Le preguntan sobre los personajes que ejercen violencia en la zona, él no quiere reconocer a nadie y se limita a decir “no” en repetidas ocasiones. Por detrás se acerca una mujer con cara de pocos amigos mientras José Manuel, sigue dando negativas y hace repetidamente un guiño como advertencia de que se debe guardar silencio.
“Ese no hace nada acá, ese es un lustrabotas, él no sabe nada de la vida del parque” interrumpe la mujer; y Don José se limita a responder “Por eso estoy diciendo yo, que voy a saber…”
Ya no quiere hablar más, solo se limita a decir “Lo menos que pueden creer es que uno está delatando o sapiando aquí, entonces le echan a uno esa gente encima…Yo creo que con eso basta”.

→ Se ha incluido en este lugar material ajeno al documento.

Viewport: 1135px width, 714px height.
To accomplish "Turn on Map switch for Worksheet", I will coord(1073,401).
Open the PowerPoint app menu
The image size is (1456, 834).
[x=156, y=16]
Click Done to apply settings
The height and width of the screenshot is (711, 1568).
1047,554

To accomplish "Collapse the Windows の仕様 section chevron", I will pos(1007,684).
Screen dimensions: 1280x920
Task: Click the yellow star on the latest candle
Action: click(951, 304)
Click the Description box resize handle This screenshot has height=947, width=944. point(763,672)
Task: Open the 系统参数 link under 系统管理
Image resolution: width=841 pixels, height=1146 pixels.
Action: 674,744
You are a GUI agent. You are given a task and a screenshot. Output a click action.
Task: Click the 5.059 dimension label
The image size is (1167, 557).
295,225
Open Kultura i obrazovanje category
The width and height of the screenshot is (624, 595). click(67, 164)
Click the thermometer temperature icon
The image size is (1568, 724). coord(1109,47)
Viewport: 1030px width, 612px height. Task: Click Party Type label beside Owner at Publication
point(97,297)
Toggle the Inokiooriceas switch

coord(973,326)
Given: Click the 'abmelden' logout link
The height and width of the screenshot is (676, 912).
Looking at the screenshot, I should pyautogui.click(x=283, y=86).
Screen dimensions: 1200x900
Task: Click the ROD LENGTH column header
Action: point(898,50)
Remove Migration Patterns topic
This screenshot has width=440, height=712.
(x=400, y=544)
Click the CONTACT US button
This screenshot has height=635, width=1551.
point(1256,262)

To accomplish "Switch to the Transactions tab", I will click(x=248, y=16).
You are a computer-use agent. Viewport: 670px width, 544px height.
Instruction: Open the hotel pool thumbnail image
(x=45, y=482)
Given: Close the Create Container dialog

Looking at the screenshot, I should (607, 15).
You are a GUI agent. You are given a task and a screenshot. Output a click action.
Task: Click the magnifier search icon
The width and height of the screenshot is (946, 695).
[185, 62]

Unos pasos más adelante del Lugar donde Don José aguarda a sus clientes hay un CAI, con las ventanas cuarteadas y marcas en las paredes, que cualquiera creería, son de bala. A esa hora de la mañana está atiborrado de policías junto a sus motocicletas, pero ninguno puede decir nada “Es que a nosotros no nos tiene autorizado a dar ese tipo información (…) eso ya le toca o con un señor oficial o con el comandante del CAI”.
El libertador, sigue sujeto a su pedestal, con los hombros y la cabeza llena de estiércol, víctima de la plaga alada que se puede encontrar en cualquier parque del país; pero no es el único martirizado. A sus costados algunos bustos de grandes de la patria, como Guillermo Cano, se han de lamentar todos los días por los grafiti con pésima ortografía que cubren sus placas conmemorativas. Y es que no es para menos. Siendo Don Guillermo uno de los grandes del periodismo, por lo menos deberían rayarlo de un modo mediamente legible.
A pesar de los abusos El gran Simón, goza de un consuelo: Tener a su lado, desde hace 10 años a su primera dama, quien con vestido de colorines, gafas oscuras y sombrilla, vende dulces sentada en una banca, mientras platica y se ríe a carcajadas con un humor y simpatía de nunca acabar.